I didn't want to believe it. "You're kidding."

"Not at all. You see, it started a number of years ago on one of these trips. As soon as we cleared port, Calvin got up to his usual tricks, popping in and out of various beds and enjoying the favors of the ladies, and a time came when he didn't pop out quite quickly enough. Outraged husband, you know, caught a glimpse of him fleeing the scene, and wrung a confession out of his wife. That night the husband, a doctor from Pittsburgh as I recall, loudly and publicly announced that he was going to perform a rather exotic piece of elective surgery on our funnyman, and then he was going to kill him entirely. Well, Calvin got the word of the threat almost as soon as it was uttered, and, being a genuine coward and no fool to boot, he immediately went into hiding. It was our last night at sea, we were due back at Port St. James at eight in the morning, and all he had to do was lie low through the night."

"Did he?"

"Easily. There are dozens of hidey-holes on a ship this size, and, after all, there was only the one man looking for him. Calvin hid out, to this day he won't say where, and he didn't show his face until after the ship had docked and all of the passengers had gone ashore. He was pale and shaken, I can tell you. He said it was the most frightening experience of his life, and he swore that he'd never go through anything like that again, but of course he was wrong. The passengers saw to that."

"How so?"

"I don't know who actually started it, some of the regulars no doubt, but they turned it into a game. The idea of Calvin cowering under a bed was just too tempting to them, and so they announced that on the last night at sea, from eight in the evening until eight the next morning, Calvin was fair game. They made up a pool, each one kicked in a hundred dollars, and whoever killed Calvin won it all."

"You don't mean that they actually tried to kill him, do you?"

"No, no. In the beginning it was more like a game of hide-and-seek. Whoever uncovered Calvin, wherever he was hiding, would simply tap him on the shoulder, say, 'bang, bang, you're dead,' and go off to collect the cash. But it's grown into something far more sophisticated. There are rules, and time limits, and weapons. Not real weapons, of course. There are three allowable methods of killing Calvin: shooting, stabbing and strangulation. The ship supplies the weapons. We use those pistols that shoot pellets of paint, we use a Hollywood-type dagger where the blade slides back into the hilt, and for those who prefer strangulation we have a tasty little noose made out of black nylon. It's a little silly, I know, but the passengers love it. And for the winner, it can be highly profitable."

It may have started as a gag, but it was big business now. The ante was still a hundred apiece, but, according to Fleckmann, at least two hundred people signed up for the game every trip, which meant a jackpot that was never less than 20K. Registration took place in the Main Lounge on the last day at sea, the weapons of choice were distributed, and promptly at eight the hunt was on.

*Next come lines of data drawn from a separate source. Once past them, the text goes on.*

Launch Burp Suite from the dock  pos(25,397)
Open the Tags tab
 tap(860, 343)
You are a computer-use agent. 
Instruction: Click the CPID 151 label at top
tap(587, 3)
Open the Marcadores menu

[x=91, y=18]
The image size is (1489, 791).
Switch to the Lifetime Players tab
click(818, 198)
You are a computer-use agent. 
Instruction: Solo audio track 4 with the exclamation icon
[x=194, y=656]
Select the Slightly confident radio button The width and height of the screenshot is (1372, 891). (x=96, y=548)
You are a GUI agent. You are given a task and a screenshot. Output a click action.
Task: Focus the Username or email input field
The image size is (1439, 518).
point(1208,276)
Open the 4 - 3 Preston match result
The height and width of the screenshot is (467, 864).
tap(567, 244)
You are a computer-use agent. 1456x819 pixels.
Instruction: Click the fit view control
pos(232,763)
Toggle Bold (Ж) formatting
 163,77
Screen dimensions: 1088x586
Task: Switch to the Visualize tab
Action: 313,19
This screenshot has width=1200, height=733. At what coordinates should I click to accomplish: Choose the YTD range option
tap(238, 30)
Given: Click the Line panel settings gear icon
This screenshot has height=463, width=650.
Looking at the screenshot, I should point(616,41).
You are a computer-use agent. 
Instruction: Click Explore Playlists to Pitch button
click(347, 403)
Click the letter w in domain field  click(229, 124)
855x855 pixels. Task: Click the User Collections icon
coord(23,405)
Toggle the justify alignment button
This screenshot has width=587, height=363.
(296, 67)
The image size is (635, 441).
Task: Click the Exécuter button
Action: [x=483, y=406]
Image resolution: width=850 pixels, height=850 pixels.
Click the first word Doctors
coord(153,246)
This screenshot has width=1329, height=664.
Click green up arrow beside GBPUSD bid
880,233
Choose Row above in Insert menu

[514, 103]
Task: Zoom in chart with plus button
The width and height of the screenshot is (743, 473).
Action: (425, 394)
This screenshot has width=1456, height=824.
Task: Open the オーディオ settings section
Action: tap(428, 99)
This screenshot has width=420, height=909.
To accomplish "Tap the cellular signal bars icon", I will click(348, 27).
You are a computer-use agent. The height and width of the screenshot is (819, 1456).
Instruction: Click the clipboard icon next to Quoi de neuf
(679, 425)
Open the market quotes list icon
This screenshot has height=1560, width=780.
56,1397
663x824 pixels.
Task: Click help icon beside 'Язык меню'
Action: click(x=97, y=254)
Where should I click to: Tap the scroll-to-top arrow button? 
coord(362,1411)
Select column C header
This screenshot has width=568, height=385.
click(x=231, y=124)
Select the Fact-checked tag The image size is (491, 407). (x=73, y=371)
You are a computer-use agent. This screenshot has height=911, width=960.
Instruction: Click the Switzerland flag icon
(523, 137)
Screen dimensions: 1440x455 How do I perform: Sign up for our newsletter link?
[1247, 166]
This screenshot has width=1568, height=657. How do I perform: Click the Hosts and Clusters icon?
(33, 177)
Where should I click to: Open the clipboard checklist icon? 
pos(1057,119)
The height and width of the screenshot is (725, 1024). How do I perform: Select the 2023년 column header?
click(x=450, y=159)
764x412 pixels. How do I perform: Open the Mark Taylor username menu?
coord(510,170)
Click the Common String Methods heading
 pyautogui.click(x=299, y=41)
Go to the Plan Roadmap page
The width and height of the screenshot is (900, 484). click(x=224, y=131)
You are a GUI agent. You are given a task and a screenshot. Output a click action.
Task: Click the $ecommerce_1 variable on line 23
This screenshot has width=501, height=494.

"Does he ever get killed?" I asked.

"Ever? He always gets killed. It has to be that way. I don't doubt that he could stay hidden all night, but that would never do. The passengers would never stand for it, and what would we do with all the money? No, Calvin knows how to play the game. Sometime during the night, usually on toward morning, he shows himself, and somebody pots him. It never fails."

"That leaves room for some chicanery, doesn't it?"

Fleckmann looked puzzled, then he got it. "You mean collusion between Calvin and a passenger?" He shook his head firmly. "The man may be a bastard when it comes to women, but he would never cheat that way. I can assure you that Killing Calvin is strictly on the level."

Which was what I was afraid of. I stood there trying to digest what I had heard, and what I came up with was mental indigestion. The assignment had been a bitch to start with, but there had always been a chance, a slim chance, that I would be able to pick the killer out of the crowd by tapping his head. Now that chance was gone. I didn't have a single person on board with murder on his or her mind, I had a couple hundred of them, and there was no way I could filter out fact from fantasy. My only edge was gone, and I felt like swimming back to Port St. James.